I'm working on the setup of an Alfresco 3.4.d community server, based on a linux 64 bits VM. So far, I've run some tests concerning file import, and I've been surprised about the differences on memory allocation depending on whether I upload files importing a zip via alfresco's import web interface, or using FTP. Despite some tunings on lucene parameters, all tests using FTP show a huge heap memory usage, like for example about 400MB after 50k files upload, against 50MB after importing 120k files with 12 zips containing 10k files each. For the purpose of my tests, I'm using generated pdf files, only containing a 5KB raw image. Uploading more files on FTP always leads to OOM. Digging into heap dumps reveals, among other things, a huge number of lucene's RAMFile and SegmentReader instances (like 5500 and 1800). Also, IndexInfo.deletableReaders linked queue takes a lot of place, compared to the zip files method.

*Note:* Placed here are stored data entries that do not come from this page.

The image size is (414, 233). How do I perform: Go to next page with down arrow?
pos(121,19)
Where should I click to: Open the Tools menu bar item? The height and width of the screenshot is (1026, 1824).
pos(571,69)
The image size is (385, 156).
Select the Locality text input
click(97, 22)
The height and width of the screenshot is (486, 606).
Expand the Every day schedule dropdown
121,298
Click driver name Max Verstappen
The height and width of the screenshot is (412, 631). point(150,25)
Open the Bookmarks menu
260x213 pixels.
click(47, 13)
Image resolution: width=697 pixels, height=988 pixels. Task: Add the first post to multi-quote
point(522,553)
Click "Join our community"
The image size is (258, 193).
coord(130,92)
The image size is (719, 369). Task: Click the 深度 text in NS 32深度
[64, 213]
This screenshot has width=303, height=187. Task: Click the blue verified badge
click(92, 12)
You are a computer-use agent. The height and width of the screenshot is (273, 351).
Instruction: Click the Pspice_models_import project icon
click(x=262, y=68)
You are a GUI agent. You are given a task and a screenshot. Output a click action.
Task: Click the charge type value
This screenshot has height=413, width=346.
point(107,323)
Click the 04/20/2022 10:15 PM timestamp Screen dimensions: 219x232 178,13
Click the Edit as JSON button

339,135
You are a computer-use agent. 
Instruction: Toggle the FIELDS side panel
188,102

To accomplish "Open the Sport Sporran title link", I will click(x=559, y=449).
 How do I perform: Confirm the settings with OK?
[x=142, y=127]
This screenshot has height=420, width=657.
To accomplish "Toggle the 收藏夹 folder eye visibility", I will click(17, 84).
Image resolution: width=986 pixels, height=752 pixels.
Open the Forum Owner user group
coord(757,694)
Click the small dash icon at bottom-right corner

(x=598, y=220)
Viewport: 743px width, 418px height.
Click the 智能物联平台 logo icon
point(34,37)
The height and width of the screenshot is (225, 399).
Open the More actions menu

By the way, after FTP upload, IndexInfo file shows a good spread of documents in lucene indexes, with the highest numbered index containing around 100 documents. But I've noticed a high number (1745 in this case) of segment folders in Spacestore. This might have something to do with the number of SegmentReader instances. I guess the code behind those two methods is different, in the case on FTP deposit alfresco has to handle each single file, while importing a zip allows some optimizations.
Also, according a recommandation on the forum about an issue, I've tried to import 60k files with in-transaction indexing disabled, and I let the recovery mode to AUTO. Upon the next restart, Alfresco indexed everything, but aroung 48k files were in the first index, and 12k files in the 2nd. Which is, given the documentation I've read and some user cases, not good.
I'm planning on running the same kind of tests on a version 4 of Alfresco, to check if the problem is also there, but the project manager wants the server set up with the 3.4.d.
So, my questions are: - Is there, maybe among lucene parameters, something to tune? The documentation is quite light about a lot of them, and even more concerning the impact on the indexer and the merger. Tweaking them to see the impact on each deposit method is quite long. - Just for my own information, how does Alfresco use Lucene? From what I might have understood, Alfresco builds several Lucene index. Why?
Alfresco is an interesting solution, but it's a big project using third party tools, so I have some difficulties to find an "entry point" leading to the origin of the issue.